取り組む課題 — 次のデータをすべて、「番号」と「内容」の2列からなるMarkdownの表に書き直しなさい。各行に通し番号を付け、空行は含めないこと。

データ抜粋 —
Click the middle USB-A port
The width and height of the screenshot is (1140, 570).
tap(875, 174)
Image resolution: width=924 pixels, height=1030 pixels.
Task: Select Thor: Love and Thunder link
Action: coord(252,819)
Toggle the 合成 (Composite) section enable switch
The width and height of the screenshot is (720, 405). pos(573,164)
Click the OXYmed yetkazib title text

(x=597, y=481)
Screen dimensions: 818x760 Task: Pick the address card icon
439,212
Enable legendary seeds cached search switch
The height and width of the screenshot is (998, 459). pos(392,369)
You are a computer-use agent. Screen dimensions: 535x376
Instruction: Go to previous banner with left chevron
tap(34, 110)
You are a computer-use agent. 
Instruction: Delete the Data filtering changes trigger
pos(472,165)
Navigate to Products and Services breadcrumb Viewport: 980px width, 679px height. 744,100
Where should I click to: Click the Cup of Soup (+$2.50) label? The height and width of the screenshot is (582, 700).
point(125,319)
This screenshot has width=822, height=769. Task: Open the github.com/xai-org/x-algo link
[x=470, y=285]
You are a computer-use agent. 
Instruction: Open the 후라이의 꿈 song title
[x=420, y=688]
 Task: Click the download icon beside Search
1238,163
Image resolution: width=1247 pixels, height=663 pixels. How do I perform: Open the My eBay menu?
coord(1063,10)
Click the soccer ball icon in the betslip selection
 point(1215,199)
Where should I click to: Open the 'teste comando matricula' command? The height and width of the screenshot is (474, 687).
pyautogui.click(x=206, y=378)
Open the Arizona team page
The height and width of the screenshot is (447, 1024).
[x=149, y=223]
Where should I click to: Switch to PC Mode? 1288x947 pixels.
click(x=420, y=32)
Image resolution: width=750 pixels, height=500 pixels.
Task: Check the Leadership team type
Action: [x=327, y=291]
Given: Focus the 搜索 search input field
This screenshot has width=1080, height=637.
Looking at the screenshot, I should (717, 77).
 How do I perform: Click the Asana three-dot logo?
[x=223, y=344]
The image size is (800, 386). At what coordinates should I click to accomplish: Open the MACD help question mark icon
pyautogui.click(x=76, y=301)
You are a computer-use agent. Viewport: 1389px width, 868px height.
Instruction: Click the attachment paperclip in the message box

この課題の解答 —
| 番号 | 内容 |
|---|---|
| 1 | Click the middle USB-A port |
| 2 | The width and height of the screenshot is (1140, 570). |
| 3 | tap(875, 174) |
| 4 | Image resolution: width=924 pixels, height=1030 pixels. |
| 5 | Task: Select Thor: Love and Thunder link |
| 6 | Action: coord(252,819) |
| 7 | Toggle the 合成 (Composite) section enable switch |
| 8 | The width and height of the screenshot is (720, 405). pos(573,164) |
| 9 | Click the OXYmed yetkazib title text |
| 10 | (x=597, y=481) |
| 11 | Screen dimensions: 818x760 Task: Pick the address card icon |
| 12 | 439,212 |
| 13 | Enable legendary seeds cached search switch |
| 14 | The height and width of the screenshot is (998, 459). pos(392,369) |
| 15 | You are a computer-use agent. Screen dimensions: 535x376 |
| 16 | Instruction: Go to previous banner with left chevron |
| 17 | tap(34, 110) |
| 18 | You are a computer-use agent.  |
| 19 | Instruction: Delete the Data filtering changes trigger |
| 20 | pos(472,165) |
| 21 | Navigate to Products and Services breadcrumb Viewport: 980px width, 679px height. 744,100 |
| 22 | Where should I click to: Click the Cup of Soup (+$2.50) label? The height and width of the screenshot is (582, 700). |
| 23 | point(125,319) |
| 24 | This screenshot has width=822, height=769. Task: Open the github.com/xai-org/x-algo link |
| 25 | [x=470, y=285] |
| 26 | You are a computer-use agent.  |
| 27 | Instruction: Open the 후라이의 꿈 song title |
| 28 | [x=420, y=688] |
| 29 |  Task: Click the download icon beside Search |
| 30 | 1238,163 |
| 31 | Image resolution: width=1247 pixels, height=663 pixels. How do I perform: Open the My eBay menu? |
| 32 | coord(1063,10) |
| 33 | Click the soccer ball icon in the betslip selection |
| 34 |  point(1215,199) |
| 35 | Where should I click to: Open the 'teste comando matricula' command? The height and width of the screenshot is (474, 687). |
| 36 | pyautogui.click(x=206, y=378) |
| 37 | Open the Arizona team page |
| 38 | The height and width of the screenshot is (447, 1024). |
| 39 | [x=149, y=223] |
| 40 | Where should I click to: Switch to PC Mode? 1288x947 pixels. |
| 41 | click(x=420, y=32) |
| 42 | Image resolution: width=750 pixels, height=500 pixels. |
| 43 | Task: Check the Leadership team type |
| 44 | Action: [x=327, y=291] |
| 45 | Given: Focus the 搜索 search input field |
| 46 | This screenshot has width=1080, height=637. |
| 47 | Looking at the screenshot, I should (717, 77). |
| 48 |  How do I perform: Click the Asana three-dot logo? |
| 49 | [x=223, y=344] |
| 50 | The image size is (800, 386). At what coordinates should I click to accomplish: Open the MACD help question mark icon |
| 51 | pyautogui.click(x=76, y=301) |
| 52 | You are a computer-use agent. Viewport: 1389px width, 868px height. |
| 53 | Instruction: Click the attachment paperclip in the message box |